The material may be laminated on one side or on both sides. Film, cloth, knitted fabrics or non-woven polymer materials may be used as laminate. Preferably, low pressure or high-pressure polyethylene is used as laminate.
The three-dimensional glove (mitt) of various sizes is manufactured from the laminated polymer material. The layer contacting skin, as a rule, is the non-woven polymer material with micro pores.
As an option the glove may carry information applied to the additional layer—paper, cloth, film, etc. This information may be of technical nature, as well as of advertising nature, for example, about the manufacturer. Between the material and the laminate, the glove may have an additional paper layer carrying technical information about the work sequence or work safety requirements.
The additional layer may be applied directly on the glove and be placed, for example, between the non-woven material and the laminate, as well as over the laminate.
The loose-fit glove is mold-produced from elastic closed-cell polymer material, its pores filled with gas. This material is 0.1 mm-5 mm thick, with average diameter of pores between 0.03 micron to 30 microns, with the volume of cavities filled with gas no less than 45%, with the share of pores no less than 55%.
Such glove is very convenient to use, because it is made from thin sturdy material, allows user to perform work outside at cold temperatures.
The glove manufactured according to the Example 1 has an additional layer of laminate, made from low density polyethylene, on the outer surface of the glove.

## DATASET
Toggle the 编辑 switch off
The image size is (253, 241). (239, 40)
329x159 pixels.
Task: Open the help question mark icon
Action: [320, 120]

## WHAT THIS EXERCISE ASKS
**a)** In the glove excerpt above, copy the passage that begins at the words "The three-dimensional glove" and stops after the words "over the laminate.".
**b)** According to the glove excerpt, how thick is the elastic closed-cell polymer material used for the loose-fit glove?

## RESPONSES
**a)**
The three-dimensional glove (mitt) of various sizes is manufactured from the laminated polymer material. The layer contacting skin, as a rule, is the non-woven polymer material with micro pores.
As an option the glove may carry information applied to the additional layer—paper, cloth, film, etc. This information may be of technical nature, as well as of advertising nature, for example, about the manufacturer. Between the material and the laminate, the glove may have an additional paper layer carrying technical information about the work sequence or work safety requirements.
The additional layer may be applied directly on the glove and be placed, for example, between the non-woven material and the laminate, as well as over the laminate.

**b)** It is 0.1 mm to 5 mm thick.